Yesterday, StudioPress announced several changes to its themes and marketplace coming on or around June 8. For those outside its community, the company will be making its Genesis Framework available for free. The company is overhauling its marketplace, no longer selling individual themes.
StudioPress’s selection of themes will soon be available only through a Genesis Pro, WP Engine hosting, or Flywheel hosting account. The company’s ProPlus customers will gain access to the Genesis Blocks Pro and Genesis Custom Blocks Pro plugins.

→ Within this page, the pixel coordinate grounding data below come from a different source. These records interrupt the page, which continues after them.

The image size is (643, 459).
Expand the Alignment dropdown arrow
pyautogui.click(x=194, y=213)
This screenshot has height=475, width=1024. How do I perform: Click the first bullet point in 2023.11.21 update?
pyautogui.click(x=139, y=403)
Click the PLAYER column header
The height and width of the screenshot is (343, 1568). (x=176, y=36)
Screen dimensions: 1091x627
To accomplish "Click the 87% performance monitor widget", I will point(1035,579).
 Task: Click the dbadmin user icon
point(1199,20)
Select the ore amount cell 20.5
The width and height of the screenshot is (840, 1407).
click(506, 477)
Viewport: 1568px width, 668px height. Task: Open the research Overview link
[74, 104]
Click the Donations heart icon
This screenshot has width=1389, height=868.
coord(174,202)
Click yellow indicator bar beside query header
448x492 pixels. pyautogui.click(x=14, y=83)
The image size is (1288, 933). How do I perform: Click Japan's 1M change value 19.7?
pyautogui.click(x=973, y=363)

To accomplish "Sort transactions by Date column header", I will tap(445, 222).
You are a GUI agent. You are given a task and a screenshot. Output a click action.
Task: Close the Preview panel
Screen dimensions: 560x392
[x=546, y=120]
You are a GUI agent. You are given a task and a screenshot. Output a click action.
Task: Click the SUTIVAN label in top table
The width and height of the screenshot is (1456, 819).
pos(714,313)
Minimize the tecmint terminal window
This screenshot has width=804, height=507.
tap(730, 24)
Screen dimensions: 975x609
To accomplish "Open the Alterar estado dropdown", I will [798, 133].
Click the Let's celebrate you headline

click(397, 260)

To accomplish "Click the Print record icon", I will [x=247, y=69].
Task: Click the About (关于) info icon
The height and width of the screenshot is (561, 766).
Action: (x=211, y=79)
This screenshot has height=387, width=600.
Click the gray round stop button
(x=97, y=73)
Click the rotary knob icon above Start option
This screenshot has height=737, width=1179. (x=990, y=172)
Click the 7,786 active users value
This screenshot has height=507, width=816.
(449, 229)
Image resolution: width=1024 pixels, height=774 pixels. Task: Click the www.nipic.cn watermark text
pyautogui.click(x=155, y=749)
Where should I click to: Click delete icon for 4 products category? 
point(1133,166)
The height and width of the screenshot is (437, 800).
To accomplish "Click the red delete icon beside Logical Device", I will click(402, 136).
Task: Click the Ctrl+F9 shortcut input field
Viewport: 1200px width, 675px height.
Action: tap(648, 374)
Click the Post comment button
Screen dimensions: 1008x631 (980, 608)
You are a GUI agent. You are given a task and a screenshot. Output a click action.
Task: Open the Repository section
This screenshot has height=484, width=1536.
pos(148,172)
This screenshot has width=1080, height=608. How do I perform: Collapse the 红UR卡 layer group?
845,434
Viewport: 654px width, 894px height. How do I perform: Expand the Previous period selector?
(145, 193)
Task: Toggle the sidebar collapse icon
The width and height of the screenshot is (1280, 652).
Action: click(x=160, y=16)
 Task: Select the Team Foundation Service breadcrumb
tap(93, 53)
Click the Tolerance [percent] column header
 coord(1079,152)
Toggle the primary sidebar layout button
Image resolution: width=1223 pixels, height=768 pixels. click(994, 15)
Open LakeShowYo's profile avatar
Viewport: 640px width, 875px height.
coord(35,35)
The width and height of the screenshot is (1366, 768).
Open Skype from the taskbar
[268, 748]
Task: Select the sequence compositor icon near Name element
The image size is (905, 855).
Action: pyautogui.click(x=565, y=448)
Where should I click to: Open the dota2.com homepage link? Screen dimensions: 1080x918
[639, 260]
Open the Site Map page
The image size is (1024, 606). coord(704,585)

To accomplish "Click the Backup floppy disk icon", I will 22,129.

The theme shop has been shifting gears since its acquisition in 2018 by WP Engine. While it still caters to freelancers and agencies, its audience has grown to include a more diverse user base. One year ago, WP Engine launched a Genesis Pro Add-On, offering a suite of StudioPress’s Genesis products to its customers.
Chris Garret, the StudioPress Marketing Director at WP Engine, wrote in the article that one of the reasons for these changes was aimed at “focusing our product and engineering efforts on preparing the Genesis community for Full Site Editing with the Gutenberg block editor in WordPress Core.”
Last fall, StudioPress launched an open beta of its upcoming Genesis Block Theme. While there has been little news of it lately, it is expected to land sometime this year alongside WordPress’s block-based theming system. In 2020, the company also rebranded an earlier plugin acquisition, Atomic Blocks, to Genesis Blocks. It later released a developer-centric Genesis Custom Blocks plugin.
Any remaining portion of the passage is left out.